Often in behavioral research 0.8 is accepted as a sufficient level of power.

Clearly, this is not the case for the experiment as currently designed. Determine the required sample size in order to identify a difference of 0.17 or greater between the group means with an 80% power.

# Required power
target = 0.8

from statsmodels.stats.power import TTestIndPower
power = TTestIndPower()

# Determine the sample size

# Minimum sample size to start the simulations 
sample_size = 12
null_rejected = 0
n_sim = 10000

As above, perform the following

• Initialize an empty array for storing results
• initialize a list for storing sample size x power summary
• While current power is less than the target power
  • Generate distributions for control and experimental groups using given statistics (as before)
  • Run a t-test and store results
  • Calculate current power
  • Output current sample size and power calculated for inspection
  • Store results: Sample size, power
  • increase the sample size by 1 and repeat

np.random.seed(10)

p = (np.empty(n_sim))
p.fill(np.nan)

power_sample = []

# Keep iterating as shown above until desired power is obtained

    

You can also plot the calculated power against sample size to visually inspect the effect of increasing sample size.

# Plot a sample size X Power line graph 

This output indicates that in order to get the required power (80%) to detect a difference of 0.17, you would need a considerably higher number of patients.

You've seen how to calculate power given alpha, sample size, and effect size. To further investigate this relationship, it is interesting to plot the relationship between power and sample size for various effect sizes.

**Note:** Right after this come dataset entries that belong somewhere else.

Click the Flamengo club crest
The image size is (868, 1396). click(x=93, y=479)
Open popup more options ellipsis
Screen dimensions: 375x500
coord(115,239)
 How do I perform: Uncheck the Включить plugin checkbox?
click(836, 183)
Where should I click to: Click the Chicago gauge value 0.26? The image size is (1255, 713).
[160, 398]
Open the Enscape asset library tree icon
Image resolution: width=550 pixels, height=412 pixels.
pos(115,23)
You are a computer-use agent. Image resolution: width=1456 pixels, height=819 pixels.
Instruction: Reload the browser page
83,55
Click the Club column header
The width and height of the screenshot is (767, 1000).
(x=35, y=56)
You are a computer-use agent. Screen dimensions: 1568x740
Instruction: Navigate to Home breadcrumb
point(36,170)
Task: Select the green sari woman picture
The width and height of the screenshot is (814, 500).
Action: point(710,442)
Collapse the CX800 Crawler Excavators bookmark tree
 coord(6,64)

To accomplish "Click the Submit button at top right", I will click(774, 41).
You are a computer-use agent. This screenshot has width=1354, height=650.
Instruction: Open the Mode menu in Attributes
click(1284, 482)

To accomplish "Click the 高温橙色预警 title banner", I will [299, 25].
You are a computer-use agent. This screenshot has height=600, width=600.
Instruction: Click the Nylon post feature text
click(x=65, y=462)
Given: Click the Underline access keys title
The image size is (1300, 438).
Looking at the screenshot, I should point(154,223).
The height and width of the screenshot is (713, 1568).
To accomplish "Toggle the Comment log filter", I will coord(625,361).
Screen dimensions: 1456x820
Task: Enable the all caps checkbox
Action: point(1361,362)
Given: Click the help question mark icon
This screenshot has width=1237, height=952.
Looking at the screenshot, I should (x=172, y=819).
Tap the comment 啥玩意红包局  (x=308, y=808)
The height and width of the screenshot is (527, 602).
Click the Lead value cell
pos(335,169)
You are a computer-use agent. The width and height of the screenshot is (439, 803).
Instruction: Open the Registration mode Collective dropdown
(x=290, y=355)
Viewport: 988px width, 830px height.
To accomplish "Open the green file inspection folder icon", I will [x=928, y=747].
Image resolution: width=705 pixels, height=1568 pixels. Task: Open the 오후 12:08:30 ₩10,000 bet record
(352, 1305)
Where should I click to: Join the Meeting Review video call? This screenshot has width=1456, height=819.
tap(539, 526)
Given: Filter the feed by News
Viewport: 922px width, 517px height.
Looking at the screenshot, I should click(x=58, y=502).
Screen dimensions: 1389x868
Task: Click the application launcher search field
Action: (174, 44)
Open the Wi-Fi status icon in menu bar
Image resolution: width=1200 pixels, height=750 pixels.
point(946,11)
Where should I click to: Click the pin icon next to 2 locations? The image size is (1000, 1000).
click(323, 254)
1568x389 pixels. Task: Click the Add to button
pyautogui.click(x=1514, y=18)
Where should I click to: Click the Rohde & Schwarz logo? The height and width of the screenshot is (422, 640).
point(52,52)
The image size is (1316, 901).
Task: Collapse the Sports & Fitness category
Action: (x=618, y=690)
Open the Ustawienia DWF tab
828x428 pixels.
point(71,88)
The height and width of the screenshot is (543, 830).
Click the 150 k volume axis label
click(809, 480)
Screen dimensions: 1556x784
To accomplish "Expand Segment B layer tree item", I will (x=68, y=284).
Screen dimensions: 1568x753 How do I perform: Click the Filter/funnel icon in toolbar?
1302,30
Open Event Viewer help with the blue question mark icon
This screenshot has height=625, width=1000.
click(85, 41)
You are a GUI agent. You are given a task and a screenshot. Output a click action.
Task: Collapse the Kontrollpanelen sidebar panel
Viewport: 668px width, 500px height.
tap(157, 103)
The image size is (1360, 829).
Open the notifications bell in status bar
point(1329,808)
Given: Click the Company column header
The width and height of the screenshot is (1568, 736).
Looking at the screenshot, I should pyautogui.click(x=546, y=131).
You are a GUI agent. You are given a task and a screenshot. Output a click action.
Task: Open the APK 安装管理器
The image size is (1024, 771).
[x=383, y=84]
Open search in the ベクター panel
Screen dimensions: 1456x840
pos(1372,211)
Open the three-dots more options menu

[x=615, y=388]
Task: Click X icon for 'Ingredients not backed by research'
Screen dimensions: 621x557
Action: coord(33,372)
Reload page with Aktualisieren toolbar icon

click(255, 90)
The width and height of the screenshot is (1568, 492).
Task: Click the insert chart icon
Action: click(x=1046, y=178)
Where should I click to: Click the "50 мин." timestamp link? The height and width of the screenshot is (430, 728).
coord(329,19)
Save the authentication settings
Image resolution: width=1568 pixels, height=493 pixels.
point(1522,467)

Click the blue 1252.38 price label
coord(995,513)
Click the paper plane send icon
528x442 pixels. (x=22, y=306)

To do this, run multiple simulations for varying parameters. Then store the parameters and plot the resulting dataset. Specifically:

1. Use a value of $\alpha$ = 0.05 for all of your simulations
2. Use the following effect sizes: [0.01, 0.05, 0.1, 0.15, 0.2, 0.3, 0.5]
3. Use the sample sizes from 10 to 500
4. For each effect size sample size combination, calculate the accompanying power
5. Plot a line graph of the power vs sample size relationship. You should have 7 plots; one for each of the effect sizes listed above. All 7 plots can be on the same graph but should be labeled appropriately. Plot the power on the y-axis and sample size on the x-axis.

In this lesson, you gained further practice with "statistical power" and how it can be used to analyze experimental design. You ran a simulation to determine the sample size that would provide a given value of power (for a given alpha and effect size). Running simulations like this, as well as further investigations regarding required sample sizes for higher power thresholds or smaller effect sizes is critical in designing meaningful experiments where one can be confident in the subsequent conclusions drawn.